## What to produce
Begin at the line containing "This screenshot has height=638, width=1200." and copy each line exactly through the end of the records, leaving out what comes before.

[Opening The records section]

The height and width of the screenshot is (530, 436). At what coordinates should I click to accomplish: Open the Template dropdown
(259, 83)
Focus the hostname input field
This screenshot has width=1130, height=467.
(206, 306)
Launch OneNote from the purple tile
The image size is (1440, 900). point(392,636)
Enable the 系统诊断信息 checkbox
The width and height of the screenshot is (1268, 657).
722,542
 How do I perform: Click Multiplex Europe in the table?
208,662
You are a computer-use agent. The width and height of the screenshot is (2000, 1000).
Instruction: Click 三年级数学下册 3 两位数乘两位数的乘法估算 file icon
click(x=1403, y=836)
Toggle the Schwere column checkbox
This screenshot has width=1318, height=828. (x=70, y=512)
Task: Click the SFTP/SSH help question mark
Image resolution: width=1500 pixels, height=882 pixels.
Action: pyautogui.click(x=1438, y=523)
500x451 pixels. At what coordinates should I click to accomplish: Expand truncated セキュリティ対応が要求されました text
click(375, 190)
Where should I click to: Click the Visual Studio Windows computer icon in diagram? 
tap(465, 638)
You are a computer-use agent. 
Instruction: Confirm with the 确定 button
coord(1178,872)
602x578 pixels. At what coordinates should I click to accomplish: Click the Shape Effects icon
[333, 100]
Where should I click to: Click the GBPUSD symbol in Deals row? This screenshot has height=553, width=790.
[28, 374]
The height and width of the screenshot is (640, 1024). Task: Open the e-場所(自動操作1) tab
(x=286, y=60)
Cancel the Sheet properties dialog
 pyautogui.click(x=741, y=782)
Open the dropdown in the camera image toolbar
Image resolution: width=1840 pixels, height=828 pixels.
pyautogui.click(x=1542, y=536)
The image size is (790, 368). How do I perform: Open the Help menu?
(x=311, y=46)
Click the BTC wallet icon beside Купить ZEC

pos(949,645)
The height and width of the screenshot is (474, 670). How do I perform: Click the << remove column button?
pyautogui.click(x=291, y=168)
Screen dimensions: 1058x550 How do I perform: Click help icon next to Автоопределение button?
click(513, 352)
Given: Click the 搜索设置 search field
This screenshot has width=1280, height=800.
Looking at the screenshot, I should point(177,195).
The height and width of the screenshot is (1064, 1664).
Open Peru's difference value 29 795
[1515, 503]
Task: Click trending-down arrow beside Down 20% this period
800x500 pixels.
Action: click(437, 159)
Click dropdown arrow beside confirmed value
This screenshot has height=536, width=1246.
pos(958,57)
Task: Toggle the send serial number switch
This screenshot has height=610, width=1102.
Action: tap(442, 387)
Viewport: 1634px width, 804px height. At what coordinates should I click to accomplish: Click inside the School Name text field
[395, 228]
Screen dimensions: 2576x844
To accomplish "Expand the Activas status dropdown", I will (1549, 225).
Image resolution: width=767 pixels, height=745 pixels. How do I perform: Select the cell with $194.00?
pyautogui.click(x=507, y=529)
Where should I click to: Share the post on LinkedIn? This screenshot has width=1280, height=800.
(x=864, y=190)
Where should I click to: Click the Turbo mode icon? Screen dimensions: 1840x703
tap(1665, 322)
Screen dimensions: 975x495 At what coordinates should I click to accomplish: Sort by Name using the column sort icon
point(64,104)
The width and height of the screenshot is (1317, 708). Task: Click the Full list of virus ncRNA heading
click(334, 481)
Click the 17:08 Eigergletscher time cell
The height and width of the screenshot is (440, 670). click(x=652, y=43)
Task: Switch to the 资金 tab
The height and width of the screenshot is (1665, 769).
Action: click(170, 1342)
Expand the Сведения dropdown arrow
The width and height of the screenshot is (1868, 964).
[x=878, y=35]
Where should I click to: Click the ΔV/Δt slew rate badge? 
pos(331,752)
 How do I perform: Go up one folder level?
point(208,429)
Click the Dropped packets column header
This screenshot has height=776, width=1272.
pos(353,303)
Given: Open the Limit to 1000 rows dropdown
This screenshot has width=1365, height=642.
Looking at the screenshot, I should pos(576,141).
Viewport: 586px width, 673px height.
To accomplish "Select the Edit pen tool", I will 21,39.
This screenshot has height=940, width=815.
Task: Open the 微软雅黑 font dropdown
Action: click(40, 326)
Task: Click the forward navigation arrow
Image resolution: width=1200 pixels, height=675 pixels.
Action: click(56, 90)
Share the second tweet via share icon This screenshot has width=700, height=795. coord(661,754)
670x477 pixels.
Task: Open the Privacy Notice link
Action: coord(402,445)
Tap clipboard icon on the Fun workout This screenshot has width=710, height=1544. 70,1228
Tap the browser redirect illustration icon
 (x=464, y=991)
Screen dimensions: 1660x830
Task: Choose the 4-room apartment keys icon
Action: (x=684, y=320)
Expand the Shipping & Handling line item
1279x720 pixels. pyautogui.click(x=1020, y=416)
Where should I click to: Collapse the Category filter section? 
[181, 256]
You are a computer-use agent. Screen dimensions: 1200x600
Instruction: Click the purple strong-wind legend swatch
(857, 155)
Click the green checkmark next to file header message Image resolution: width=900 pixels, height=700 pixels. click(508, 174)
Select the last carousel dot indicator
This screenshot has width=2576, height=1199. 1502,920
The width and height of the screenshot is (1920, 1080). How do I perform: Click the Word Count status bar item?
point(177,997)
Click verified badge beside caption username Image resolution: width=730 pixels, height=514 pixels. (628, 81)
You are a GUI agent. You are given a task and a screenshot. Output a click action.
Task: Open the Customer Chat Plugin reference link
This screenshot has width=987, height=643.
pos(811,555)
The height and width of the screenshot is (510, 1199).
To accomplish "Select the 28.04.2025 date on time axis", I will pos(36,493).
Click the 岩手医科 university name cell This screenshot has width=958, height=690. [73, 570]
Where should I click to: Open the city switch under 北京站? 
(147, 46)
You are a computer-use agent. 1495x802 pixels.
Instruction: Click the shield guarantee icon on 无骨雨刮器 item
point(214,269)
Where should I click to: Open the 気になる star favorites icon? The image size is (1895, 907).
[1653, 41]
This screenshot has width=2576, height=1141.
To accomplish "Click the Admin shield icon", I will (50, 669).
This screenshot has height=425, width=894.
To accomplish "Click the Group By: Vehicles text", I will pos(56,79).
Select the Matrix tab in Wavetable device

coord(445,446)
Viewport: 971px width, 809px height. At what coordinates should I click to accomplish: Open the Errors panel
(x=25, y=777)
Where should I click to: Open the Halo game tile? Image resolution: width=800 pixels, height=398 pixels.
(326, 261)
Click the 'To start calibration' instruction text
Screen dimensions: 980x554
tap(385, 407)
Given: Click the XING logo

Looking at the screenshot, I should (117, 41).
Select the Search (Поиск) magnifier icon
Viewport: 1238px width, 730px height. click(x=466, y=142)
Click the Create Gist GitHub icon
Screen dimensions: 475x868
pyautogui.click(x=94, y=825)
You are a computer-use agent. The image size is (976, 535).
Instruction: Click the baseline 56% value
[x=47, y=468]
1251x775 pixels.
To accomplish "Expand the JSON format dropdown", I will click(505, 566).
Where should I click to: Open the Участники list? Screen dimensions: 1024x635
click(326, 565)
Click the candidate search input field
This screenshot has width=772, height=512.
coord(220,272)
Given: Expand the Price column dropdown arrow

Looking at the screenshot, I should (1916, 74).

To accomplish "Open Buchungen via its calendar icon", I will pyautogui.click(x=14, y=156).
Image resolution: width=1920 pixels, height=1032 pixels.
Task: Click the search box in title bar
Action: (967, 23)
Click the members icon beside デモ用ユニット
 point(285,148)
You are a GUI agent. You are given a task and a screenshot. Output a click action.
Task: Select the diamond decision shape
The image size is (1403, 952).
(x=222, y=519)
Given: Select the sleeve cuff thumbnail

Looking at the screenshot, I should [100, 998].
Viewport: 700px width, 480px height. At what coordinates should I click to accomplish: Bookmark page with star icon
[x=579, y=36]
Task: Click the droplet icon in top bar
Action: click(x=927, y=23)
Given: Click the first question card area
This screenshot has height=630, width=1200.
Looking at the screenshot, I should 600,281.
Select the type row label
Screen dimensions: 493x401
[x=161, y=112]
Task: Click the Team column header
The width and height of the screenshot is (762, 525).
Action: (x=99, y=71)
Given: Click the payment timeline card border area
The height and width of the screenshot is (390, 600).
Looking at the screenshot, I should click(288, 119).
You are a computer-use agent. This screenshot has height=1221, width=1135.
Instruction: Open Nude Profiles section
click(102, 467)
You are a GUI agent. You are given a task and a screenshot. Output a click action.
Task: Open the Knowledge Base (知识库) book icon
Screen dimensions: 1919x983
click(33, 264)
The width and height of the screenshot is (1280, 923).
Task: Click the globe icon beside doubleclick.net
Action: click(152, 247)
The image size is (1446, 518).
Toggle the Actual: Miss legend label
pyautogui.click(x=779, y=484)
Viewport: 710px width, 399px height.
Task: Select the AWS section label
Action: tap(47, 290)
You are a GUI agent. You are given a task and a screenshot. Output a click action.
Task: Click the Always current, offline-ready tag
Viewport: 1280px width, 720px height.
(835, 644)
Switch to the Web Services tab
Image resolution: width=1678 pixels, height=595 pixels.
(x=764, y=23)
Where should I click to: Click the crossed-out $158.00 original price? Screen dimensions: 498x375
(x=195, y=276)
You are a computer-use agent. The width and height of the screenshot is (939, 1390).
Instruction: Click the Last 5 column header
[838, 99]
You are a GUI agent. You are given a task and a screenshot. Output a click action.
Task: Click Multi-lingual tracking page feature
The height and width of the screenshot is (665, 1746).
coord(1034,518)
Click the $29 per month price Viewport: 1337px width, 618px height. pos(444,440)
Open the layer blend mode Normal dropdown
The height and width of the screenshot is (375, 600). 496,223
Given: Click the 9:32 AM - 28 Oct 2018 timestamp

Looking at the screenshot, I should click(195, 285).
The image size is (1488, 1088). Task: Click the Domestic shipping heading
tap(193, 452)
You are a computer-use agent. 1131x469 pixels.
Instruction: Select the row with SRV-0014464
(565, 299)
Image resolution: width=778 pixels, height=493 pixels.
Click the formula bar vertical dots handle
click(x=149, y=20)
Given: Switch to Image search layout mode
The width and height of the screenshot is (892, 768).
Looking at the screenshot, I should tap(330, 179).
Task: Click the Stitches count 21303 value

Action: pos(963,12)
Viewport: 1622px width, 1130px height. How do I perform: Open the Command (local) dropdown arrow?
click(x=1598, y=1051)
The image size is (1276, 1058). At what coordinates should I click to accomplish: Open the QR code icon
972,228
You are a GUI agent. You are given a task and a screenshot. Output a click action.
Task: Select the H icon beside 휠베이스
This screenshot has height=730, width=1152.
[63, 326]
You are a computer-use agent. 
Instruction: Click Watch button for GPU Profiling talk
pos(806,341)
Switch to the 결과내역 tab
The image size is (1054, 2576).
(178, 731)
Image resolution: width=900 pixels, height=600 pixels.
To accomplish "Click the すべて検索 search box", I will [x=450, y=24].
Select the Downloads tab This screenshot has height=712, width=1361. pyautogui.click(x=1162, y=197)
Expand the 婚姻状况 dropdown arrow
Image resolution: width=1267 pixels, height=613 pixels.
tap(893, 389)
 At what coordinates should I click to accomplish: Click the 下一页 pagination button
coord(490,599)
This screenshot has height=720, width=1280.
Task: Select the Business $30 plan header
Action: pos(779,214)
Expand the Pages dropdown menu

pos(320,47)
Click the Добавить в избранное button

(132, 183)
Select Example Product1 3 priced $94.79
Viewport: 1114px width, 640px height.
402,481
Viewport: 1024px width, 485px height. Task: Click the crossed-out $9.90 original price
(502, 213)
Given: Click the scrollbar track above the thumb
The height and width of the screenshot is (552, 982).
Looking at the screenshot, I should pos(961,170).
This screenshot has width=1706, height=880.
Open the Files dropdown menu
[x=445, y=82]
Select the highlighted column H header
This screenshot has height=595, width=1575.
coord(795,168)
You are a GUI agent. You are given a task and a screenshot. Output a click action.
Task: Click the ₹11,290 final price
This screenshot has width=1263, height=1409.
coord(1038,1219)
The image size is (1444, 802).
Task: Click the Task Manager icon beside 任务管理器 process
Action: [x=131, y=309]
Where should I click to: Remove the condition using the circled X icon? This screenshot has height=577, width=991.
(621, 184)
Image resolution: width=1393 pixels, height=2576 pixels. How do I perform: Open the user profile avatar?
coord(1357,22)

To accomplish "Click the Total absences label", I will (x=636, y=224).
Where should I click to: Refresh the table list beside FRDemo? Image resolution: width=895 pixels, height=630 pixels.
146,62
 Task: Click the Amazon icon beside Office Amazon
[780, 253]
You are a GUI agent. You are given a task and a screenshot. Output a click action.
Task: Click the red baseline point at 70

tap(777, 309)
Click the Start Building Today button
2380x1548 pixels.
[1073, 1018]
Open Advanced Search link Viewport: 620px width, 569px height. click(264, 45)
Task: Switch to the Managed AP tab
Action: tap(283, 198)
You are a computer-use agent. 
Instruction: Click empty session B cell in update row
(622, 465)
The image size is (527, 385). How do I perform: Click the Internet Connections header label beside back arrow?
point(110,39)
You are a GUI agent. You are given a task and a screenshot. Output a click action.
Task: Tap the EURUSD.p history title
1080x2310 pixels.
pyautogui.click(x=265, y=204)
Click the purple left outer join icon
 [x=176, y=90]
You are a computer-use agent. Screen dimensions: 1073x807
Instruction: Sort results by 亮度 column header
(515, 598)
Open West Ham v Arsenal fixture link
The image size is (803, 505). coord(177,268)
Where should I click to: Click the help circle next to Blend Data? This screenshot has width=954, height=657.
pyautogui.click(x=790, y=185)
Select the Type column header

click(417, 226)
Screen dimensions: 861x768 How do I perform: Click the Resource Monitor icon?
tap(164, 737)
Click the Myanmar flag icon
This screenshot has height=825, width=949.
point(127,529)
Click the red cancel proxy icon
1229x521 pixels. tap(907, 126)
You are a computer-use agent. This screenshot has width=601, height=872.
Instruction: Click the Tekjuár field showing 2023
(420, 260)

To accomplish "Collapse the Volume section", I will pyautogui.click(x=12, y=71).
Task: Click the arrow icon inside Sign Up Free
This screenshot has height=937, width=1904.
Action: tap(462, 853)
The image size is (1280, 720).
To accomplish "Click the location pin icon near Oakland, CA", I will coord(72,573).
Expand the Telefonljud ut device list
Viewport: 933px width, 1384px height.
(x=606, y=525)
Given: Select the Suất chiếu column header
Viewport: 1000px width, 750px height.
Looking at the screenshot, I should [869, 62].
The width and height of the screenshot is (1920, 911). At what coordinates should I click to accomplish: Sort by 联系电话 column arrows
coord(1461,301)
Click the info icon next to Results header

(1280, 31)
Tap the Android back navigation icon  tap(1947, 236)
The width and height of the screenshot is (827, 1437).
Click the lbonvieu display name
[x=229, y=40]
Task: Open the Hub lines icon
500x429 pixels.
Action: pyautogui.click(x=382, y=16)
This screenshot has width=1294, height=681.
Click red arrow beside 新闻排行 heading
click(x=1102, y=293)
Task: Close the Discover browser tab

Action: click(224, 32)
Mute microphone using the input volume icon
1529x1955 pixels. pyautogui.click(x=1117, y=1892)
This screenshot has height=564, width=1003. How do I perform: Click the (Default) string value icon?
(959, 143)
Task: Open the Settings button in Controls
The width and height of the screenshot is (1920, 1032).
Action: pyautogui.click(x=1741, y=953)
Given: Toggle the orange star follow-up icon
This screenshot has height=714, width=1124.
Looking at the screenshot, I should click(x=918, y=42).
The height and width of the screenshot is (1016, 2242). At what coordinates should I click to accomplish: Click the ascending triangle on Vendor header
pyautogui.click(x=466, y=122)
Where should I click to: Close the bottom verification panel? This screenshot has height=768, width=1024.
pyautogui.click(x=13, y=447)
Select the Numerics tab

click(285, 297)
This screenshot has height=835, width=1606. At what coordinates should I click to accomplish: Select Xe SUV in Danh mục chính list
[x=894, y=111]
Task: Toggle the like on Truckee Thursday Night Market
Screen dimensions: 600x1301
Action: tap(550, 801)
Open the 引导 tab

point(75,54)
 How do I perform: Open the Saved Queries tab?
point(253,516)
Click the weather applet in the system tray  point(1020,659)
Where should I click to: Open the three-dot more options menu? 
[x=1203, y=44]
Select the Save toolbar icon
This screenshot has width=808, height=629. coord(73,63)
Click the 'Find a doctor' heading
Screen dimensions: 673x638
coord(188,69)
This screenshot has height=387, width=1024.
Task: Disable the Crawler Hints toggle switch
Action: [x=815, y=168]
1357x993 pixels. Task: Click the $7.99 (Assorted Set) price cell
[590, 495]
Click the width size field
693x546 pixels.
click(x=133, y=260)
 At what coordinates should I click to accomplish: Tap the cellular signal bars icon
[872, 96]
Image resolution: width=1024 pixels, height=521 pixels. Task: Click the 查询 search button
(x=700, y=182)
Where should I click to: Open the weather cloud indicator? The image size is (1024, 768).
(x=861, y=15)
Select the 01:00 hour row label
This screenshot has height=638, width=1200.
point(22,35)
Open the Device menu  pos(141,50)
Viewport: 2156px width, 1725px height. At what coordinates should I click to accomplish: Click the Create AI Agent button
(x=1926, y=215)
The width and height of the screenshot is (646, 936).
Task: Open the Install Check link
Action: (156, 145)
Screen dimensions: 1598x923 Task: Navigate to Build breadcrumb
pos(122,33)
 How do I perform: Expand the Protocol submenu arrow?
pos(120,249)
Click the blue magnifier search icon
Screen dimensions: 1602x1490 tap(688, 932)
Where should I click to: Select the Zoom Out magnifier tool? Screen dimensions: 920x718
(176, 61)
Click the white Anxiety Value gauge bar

[Closing The records section]

## Result of this exercise
This screenshot has height=638, width=1200.
point(22,35)
Open the Device menu  pos(141,50)
Viewport: 2156px width, 1725px height. At what coordinates should I click to accomplish: Click the Create AI Agent button
(x=1926, y=215)
The width and height of the screenshot is (646, 936).
Task: Open the Install Check link
Action: (156, 145)
Screen dimensions: 1598x923 Task: Navigate to Build breadcrumb
pos(122,33)
 How do I perform: Expand the Protocol submenu arrow?
pos(120,249)
Click the blue magnifier search icon
Screen dimensions: 1602x1490 tap(688, 932)
Where should I click to: Select the Zoom Out magnifier tool? Screen dimensions: 920x718
(176, 61)
Click the white Anxiety Value gauge bar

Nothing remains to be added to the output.